**REQUIRED TASKS:**
• 1. According to the excerpt on program profiling, roughly how much does a license for Intel VTune Amplifier cost?
• 2. Copy the part of the profiling excerpt between "NOTE: If you" and "(as shown above).", inclusive, substituting "administrator privileges" for "root privileges".

**EXCERPT PROVIDED:**
This will give you a big report of the activity of your program, annotated with the available symbols. Here is an output example:


samples % linenr info image name symbol name
-------------------------------------------------------------------------------
15 100.000 pthread_create.c:231 libpthread-2.15.so start_thread
89977 63.0515 random_r.c:367 libc-2.15.so random_r
89977 99.4771 random_r.c:367 libc-2.15.so random_r [self]
175 0.1935 (no location information) kallsyms invalidate_interrupt0
80 0.0884 (no location information) kallsyms invalidate_interrupt1
59 0.0652 (no location information) kallsyms invalidate_interrupt3
57 0.0630 (no location information) kallsyms invalidate_interrupt2
51 0.0564 (no location information) kallsyms apic_timer_interrupt
18 0.0199 (no location information) kallsyms retint_careful
12 0.0133 (no location information) kallsyms ret_from_intr
8 0.0088 (no location information) kallsyms reschedule_interrupt
5 0.0055 (no location information) kallsyms system_call
3 0.0033 (no location information) kallsyms system_call_after_swapgs
2 0.0022 (no location information) kallsyms smp_invalidate_interrupt
2 0.0022 (no location information) kallsyms restore_args
1 0.0011 (no location information) kallsyms retint_swapgs
-------------------------------------------------------------------------------
118 100.000 pthread_create.c:231 libpthread-2.15.so start_thread
22523 15.7830 strfry.c:26 libc-2.15.so strfry
22523 99.2640 strfry.c:26 libc-2.15.so strfry [self]
....

NOTE: If you run operf with root privileges, the data will be more relevant, as it will be able to gather some information from the kernel symbols (as shown above).
In this case, we figure out that the program spends a long time on random_r and strfry functions. In order to better visualize the output, You can convert the output data with gprof2dot:

opreport -c -g > opreport.out
 gprof2dot.py -f oprofile opreport.out | dot -Tsvg > profile_graph.svg

Here you can see the output:

profile_graph

VTune Amplifier

All the profilers mentioned so far are open source and freely available. A colleague told me about Intel VTune Amplifier and I decided to give it a go. VTune is a commercial software provided by Intel, it cost around $899 for a license. I downloaded the trial version, had a bit of trouble installing it but in the end I made it work with the help of their support team.

**DATA EXTRACT:**
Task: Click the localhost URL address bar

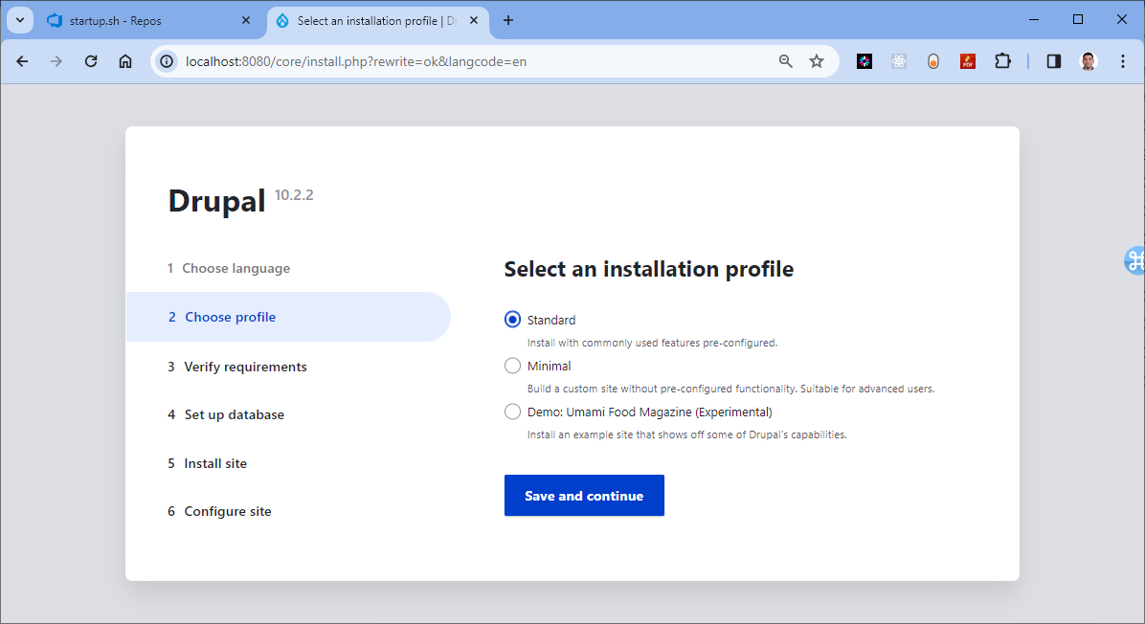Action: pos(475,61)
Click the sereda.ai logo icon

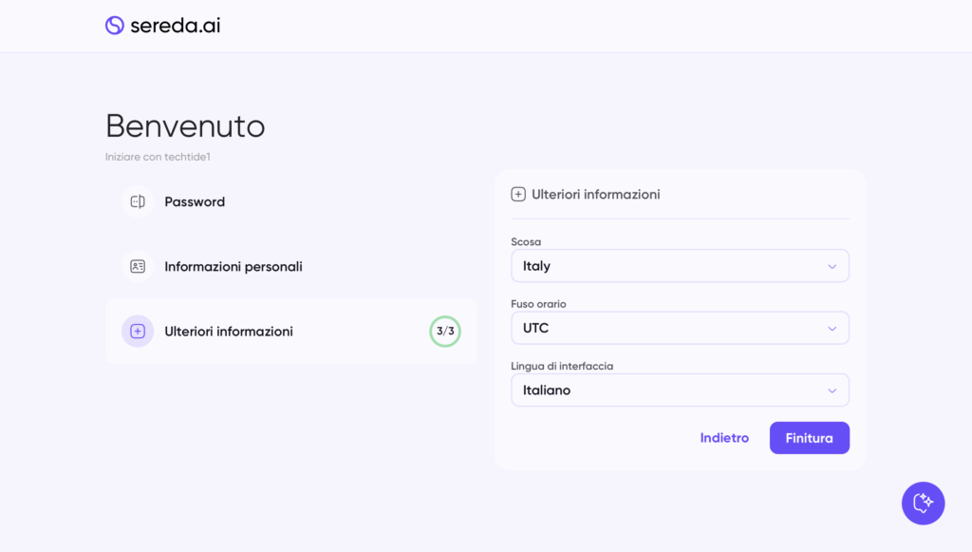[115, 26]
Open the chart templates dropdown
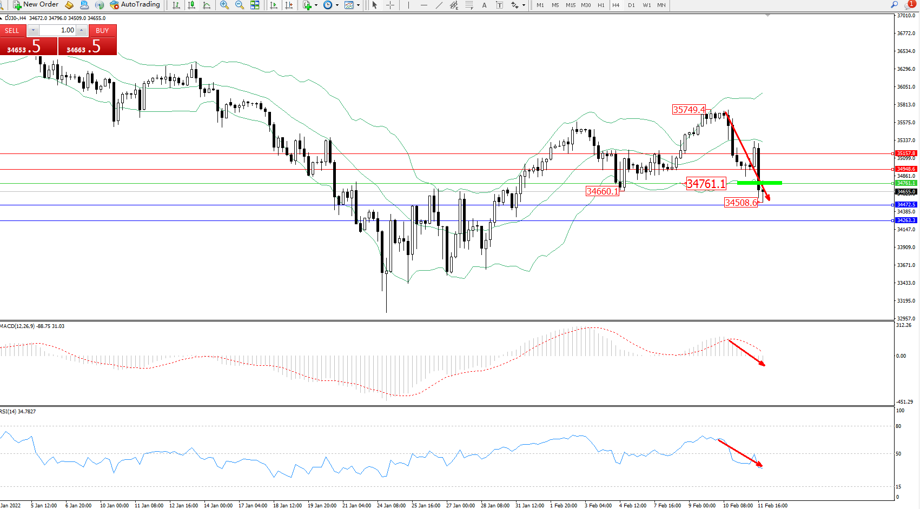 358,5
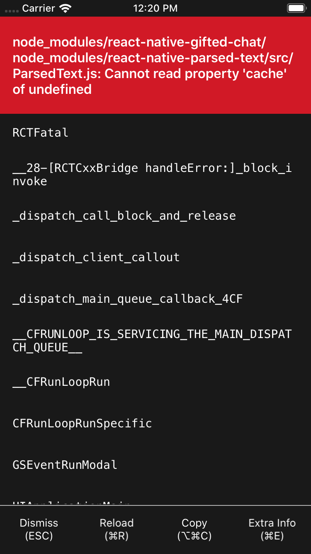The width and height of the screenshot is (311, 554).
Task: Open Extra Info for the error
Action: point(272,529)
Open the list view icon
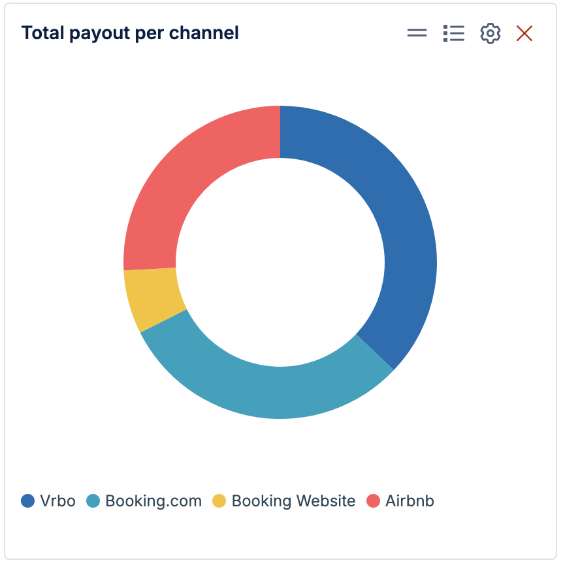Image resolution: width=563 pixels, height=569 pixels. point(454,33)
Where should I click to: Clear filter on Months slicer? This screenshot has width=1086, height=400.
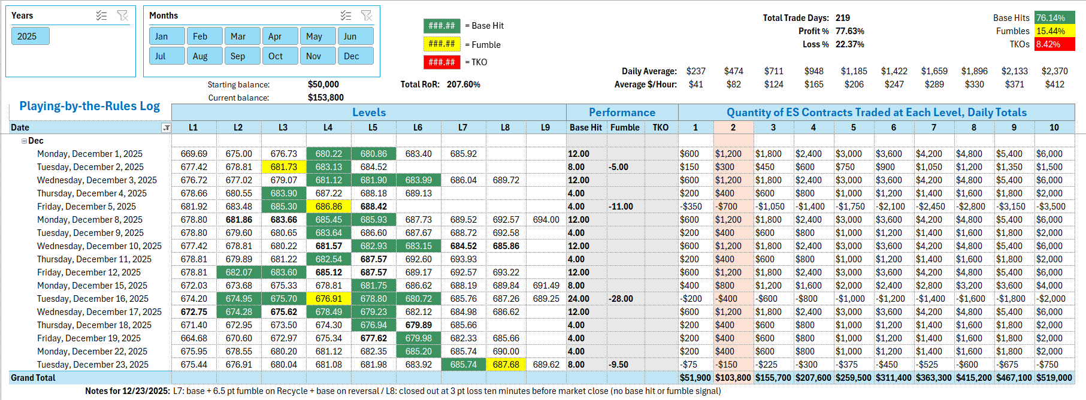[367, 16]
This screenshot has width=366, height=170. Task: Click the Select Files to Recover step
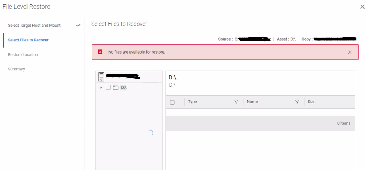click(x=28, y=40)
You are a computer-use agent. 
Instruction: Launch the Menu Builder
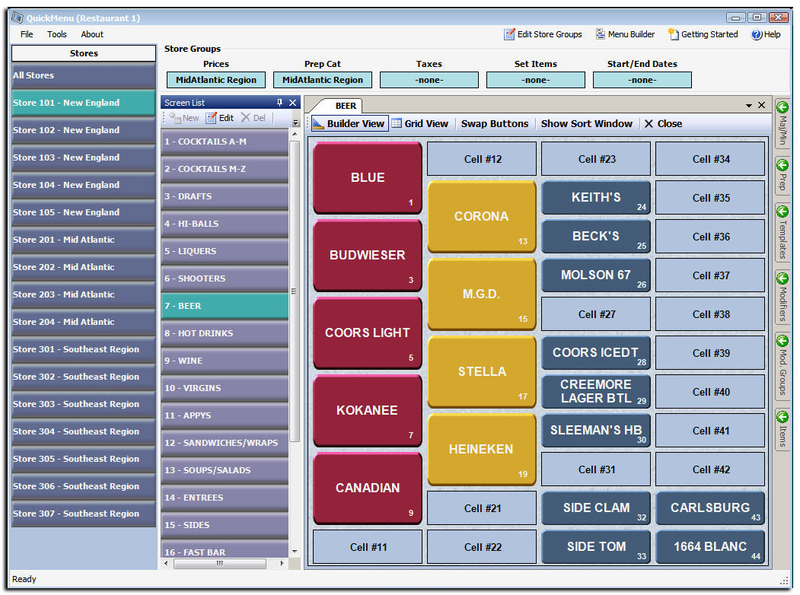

**SOLUTIONS IN ORDER:**
• 1. Around $899.

• 2.
NOTE: If you run operf with administrator privileges, the data will be more relevant, as it will be able to gather some information from the kernel symbols (as shown above).